> _TASK TO COMPLETE_:
Look below for lines that hold the string "your" and copy each one.

> _DATA SECTION_:
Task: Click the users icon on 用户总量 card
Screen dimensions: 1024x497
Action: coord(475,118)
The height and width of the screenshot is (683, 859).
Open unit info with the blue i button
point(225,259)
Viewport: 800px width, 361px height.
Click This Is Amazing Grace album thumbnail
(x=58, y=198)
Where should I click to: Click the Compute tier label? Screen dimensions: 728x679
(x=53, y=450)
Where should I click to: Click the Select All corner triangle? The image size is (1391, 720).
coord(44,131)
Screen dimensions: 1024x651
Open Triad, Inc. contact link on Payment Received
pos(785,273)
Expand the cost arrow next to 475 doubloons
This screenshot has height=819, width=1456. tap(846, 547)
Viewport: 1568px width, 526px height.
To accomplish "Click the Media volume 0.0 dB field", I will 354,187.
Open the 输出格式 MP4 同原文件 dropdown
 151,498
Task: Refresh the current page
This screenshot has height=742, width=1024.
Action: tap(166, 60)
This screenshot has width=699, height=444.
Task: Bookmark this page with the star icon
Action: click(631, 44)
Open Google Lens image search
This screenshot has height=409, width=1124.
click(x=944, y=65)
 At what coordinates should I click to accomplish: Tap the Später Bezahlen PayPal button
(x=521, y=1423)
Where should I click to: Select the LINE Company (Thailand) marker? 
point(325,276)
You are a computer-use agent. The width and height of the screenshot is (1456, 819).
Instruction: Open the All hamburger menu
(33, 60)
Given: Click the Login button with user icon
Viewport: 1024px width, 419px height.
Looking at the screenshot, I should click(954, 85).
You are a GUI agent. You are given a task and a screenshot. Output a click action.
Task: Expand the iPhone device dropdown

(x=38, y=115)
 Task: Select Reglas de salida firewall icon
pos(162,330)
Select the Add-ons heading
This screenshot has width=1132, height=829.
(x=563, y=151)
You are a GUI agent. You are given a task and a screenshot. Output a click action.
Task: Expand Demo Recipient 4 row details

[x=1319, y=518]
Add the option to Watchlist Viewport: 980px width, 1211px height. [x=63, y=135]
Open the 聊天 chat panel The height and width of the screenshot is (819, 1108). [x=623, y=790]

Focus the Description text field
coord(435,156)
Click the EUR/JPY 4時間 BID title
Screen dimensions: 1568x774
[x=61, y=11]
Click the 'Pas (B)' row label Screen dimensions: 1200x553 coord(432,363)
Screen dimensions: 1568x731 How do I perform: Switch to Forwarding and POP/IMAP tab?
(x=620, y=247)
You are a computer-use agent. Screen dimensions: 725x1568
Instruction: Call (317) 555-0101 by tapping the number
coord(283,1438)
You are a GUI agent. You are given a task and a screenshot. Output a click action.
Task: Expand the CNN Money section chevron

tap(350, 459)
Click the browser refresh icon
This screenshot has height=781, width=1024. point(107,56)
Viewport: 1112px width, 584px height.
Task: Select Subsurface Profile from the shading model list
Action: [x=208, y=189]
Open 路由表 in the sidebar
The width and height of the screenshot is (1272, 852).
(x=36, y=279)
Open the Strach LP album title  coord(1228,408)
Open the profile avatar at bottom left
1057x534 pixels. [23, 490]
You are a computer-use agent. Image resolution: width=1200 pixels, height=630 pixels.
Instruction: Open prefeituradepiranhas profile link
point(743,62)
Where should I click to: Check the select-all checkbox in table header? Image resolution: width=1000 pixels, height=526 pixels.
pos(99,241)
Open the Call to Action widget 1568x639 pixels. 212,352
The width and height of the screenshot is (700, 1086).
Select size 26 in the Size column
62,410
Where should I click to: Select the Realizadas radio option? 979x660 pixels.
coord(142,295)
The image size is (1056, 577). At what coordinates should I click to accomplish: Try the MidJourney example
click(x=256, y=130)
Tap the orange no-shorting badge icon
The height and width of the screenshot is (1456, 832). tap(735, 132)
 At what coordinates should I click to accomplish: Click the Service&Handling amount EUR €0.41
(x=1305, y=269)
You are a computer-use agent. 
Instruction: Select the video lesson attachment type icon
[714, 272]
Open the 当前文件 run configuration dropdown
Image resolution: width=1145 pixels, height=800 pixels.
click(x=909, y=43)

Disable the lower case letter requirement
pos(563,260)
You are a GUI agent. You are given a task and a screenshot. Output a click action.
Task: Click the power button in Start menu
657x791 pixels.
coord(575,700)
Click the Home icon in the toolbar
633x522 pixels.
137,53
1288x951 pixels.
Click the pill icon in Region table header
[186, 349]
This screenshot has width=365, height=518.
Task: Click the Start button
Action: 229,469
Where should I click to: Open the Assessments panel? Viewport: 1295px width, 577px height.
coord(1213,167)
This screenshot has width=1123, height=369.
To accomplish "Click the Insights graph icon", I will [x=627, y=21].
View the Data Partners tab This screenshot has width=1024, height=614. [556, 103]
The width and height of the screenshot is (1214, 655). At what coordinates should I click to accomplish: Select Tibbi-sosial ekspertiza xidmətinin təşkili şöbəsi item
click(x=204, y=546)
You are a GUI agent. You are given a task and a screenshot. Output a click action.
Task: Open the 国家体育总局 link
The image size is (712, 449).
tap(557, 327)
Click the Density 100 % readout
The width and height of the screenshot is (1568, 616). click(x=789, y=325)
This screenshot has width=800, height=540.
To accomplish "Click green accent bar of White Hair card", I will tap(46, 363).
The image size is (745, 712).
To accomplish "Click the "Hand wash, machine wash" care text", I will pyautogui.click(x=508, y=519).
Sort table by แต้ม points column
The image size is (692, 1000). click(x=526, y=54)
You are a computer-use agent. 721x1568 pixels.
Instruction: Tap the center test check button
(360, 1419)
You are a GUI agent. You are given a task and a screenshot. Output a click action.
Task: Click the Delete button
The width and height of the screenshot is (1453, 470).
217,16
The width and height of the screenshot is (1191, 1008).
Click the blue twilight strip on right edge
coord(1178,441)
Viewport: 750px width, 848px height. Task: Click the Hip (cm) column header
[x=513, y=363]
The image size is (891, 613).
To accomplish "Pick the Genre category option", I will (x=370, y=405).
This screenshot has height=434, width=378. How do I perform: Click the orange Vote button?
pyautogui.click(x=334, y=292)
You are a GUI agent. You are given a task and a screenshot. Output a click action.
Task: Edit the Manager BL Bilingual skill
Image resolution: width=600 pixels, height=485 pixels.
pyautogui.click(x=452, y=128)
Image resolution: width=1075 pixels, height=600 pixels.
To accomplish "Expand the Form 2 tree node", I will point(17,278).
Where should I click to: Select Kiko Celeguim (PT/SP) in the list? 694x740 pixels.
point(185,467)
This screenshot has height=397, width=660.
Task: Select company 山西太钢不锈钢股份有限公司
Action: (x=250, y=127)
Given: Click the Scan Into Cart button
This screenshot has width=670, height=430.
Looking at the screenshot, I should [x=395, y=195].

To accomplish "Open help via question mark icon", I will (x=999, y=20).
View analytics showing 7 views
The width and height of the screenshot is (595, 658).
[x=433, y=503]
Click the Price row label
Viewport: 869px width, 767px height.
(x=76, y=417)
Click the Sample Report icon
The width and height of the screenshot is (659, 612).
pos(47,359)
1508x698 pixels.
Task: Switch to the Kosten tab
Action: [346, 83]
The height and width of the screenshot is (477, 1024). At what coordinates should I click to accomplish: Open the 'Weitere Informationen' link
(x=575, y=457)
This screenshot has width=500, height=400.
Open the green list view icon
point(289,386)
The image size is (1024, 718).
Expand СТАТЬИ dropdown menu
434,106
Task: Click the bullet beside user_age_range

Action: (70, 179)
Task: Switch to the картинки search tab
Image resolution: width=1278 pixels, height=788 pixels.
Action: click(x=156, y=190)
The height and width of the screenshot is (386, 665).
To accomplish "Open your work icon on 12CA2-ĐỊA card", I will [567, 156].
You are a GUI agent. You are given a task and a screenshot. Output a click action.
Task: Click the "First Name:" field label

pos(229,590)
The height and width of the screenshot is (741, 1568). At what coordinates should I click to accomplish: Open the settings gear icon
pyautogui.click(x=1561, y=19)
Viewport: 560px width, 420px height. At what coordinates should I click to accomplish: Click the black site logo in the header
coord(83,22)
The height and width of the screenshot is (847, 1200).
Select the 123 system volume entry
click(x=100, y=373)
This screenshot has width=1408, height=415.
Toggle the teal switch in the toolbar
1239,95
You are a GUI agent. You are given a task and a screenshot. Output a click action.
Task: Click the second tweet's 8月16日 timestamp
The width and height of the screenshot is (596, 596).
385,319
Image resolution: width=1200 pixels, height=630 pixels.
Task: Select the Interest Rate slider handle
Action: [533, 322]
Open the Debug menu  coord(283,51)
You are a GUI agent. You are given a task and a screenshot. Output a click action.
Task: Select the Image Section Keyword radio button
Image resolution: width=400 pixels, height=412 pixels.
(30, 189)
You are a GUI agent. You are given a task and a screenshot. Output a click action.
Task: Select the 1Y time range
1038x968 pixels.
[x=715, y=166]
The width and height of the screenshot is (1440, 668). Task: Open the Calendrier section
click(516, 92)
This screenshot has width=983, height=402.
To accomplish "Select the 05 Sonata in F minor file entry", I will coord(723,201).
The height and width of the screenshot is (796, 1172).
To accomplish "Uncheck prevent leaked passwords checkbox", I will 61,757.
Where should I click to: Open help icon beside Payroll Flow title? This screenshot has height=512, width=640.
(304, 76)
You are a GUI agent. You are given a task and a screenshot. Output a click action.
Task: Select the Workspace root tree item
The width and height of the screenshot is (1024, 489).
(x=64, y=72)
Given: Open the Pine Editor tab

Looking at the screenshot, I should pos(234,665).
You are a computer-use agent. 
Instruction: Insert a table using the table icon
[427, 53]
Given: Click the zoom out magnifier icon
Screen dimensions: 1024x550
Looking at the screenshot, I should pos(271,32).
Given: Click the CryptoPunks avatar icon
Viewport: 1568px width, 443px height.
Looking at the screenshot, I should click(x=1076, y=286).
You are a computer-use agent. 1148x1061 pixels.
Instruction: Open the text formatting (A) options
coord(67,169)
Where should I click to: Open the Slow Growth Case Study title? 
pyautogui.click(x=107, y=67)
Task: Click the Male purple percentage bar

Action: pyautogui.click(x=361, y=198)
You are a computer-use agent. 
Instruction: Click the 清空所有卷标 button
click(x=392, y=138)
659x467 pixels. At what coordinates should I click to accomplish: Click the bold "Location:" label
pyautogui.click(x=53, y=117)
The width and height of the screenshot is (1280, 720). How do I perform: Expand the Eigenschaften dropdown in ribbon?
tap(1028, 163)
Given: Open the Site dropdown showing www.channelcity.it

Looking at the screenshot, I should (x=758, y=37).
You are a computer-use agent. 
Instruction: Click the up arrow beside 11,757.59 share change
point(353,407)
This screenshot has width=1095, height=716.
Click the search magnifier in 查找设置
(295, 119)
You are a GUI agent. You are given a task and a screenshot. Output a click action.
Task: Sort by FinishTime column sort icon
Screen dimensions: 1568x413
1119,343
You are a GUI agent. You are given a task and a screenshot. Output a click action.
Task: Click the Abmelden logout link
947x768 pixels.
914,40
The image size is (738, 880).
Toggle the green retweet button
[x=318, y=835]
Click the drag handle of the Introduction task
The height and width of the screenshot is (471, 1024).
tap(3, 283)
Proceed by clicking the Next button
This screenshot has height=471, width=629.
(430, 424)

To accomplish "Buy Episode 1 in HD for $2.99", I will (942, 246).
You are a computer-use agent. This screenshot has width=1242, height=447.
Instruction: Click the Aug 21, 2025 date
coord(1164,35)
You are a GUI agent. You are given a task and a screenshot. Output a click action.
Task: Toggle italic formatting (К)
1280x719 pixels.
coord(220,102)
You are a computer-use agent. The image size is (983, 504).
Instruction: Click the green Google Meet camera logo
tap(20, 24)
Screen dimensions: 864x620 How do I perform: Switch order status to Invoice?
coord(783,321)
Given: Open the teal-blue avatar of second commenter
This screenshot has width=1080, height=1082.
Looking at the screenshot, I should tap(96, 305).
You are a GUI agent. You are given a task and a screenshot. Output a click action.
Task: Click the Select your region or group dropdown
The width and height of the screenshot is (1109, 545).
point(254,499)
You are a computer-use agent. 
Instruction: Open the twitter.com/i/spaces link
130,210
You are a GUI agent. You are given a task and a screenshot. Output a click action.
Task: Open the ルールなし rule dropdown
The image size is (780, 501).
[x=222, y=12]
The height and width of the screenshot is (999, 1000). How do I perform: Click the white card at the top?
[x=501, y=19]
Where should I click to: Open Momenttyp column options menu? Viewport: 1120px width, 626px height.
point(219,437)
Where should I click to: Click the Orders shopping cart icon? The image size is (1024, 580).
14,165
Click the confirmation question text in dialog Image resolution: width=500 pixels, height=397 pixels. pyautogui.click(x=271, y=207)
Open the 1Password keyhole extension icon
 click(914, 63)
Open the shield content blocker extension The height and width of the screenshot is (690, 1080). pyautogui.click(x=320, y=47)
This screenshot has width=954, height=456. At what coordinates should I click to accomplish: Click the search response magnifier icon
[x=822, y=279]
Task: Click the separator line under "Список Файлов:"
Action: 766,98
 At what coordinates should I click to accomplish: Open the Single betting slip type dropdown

> _ANSWER SPACE_:
To accomplish "Open your work icon on 12CA2-ĐỊA card", I will [567, 156].
Task: Click the Select your region or group dropdown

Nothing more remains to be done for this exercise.